When the Zoo Area Progressive Partnership was formed in the mid-1990s it was designed to get the Jackson Zoo involved in improving the west Jackson neighborhoods around it. Wednesday night, by stark contrast, the group met to discuss ways to encourage the zoo not to leave those neighborhoods behind.
Zoo Director Beth Poff opened the meeting by giving the eight people in attendance a description of the appeal process the zoo's leadership is going through to retain its status as Mississippi's only accredited zoo.
The national Association of Zoos and Aquariums denied the zoo's request for reaccreditation in early September, Poff says, on the grounds that the zoo was not financially stable. Because Jackson and Hinds County leadership has since pledged to help fund the zoo's budget ($1.4 million in 2012), Poff believes the appeal process will go smoothly.

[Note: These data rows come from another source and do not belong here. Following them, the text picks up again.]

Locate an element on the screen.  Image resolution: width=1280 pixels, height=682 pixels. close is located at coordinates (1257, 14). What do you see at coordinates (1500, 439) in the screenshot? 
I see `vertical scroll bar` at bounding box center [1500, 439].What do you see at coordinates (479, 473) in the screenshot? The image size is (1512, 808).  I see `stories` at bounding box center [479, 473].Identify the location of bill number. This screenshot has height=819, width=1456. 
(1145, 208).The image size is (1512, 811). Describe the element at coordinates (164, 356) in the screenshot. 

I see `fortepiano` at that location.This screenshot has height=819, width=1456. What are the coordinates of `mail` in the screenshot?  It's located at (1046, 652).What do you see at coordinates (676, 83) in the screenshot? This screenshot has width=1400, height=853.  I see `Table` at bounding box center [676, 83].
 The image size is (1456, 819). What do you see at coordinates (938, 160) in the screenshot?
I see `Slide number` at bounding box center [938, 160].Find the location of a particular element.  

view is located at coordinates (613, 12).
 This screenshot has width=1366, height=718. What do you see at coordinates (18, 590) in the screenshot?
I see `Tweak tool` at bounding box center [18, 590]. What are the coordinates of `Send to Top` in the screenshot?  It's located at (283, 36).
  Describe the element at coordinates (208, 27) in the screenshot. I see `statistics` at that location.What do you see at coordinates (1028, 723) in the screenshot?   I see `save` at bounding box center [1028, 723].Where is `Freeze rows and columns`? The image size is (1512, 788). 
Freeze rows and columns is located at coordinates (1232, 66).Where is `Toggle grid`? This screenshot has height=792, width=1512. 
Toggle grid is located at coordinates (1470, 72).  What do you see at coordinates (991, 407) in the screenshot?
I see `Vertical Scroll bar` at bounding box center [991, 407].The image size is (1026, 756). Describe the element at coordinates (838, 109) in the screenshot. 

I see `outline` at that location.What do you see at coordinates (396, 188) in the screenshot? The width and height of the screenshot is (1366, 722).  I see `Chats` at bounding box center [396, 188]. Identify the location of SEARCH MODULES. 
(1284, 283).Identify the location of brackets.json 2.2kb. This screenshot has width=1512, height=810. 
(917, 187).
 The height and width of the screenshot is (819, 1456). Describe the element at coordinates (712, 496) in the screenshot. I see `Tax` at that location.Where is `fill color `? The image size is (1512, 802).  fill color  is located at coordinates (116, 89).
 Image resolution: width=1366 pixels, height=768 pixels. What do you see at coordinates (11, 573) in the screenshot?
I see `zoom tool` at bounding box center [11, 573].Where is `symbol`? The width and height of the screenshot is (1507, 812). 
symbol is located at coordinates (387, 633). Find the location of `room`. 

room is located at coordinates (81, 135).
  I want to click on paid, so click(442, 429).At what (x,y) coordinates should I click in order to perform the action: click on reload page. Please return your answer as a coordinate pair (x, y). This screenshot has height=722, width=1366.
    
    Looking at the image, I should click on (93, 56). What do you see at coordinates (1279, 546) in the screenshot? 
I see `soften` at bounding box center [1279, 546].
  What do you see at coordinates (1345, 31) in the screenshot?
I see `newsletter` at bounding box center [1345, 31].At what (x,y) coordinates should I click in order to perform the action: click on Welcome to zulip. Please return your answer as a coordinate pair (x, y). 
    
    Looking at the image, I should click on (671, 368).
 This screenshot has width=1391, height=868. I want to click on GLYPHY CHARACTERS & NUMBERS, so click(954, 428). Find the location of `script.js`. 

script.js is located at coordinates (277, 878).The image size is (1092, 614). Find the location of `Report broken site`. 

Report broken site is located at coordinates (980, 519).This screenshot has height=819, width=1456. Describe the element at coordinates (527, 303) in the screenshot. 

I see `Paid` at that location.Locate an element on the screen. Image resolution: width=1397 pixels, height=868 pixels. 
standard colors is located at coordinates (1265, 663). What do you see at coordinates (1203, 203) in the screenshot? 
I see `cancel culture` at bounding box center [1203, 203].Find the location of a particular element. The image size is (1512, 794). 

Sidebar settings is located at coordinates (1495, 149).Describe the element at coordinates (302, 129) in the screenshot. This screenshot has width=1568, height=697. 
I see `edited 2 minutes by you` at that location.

"We have a nice letter from the mayor pledging his support, and I'm confident that we'll win our appeal because the only problem they listed on our review was an uncertainty around our funding," Poff said. "In the meantime, we remain an AZA accredited zoo."
Accreditation brings with it a couple of perks. AZA-accredited zoos have exchange programs for animals, for breeding or health-care-related reasons, where member zoos trade out animals for periods of time. Poff said a number of the Jackson Zoo's 750-plus animals are on loan from other zoos or "visiting" for the purpose of mating. If the zoo lost its accreditation, they would have to contact all of their affiliated partners and let them know.
But the bigger problem for the zoo is dwindling attendance numbers that do not match up with its spending on exhibits and staff. Poff pointed out that zoo has spent $12 million on new exhibits in the past 10 years, but has experienced stagnant visitor numbers.
Something has to give, she said, because the zoo's attendance isn't half of what it should be for a region the size of the greater Jackson metro area.
"We're going through a situation now where we are having to shrink the size of our staff," Poff said. "We have to have a staff to match our attendance, and if our attendance is only going to be 100,000 visitors a year, we've got to find a way to pay. With our metro area, we should be doing 230,000 visitors a year, so what's wrong? We've had $12 million in new exhibits in the past 10 years, so what's wrong? ... That's what the board has to wrestle with. We have to have a hard direction: It's either fix where we are, get the help of (the area) around us to come up to a certain level, or maybe the zoo is in the wrong spot."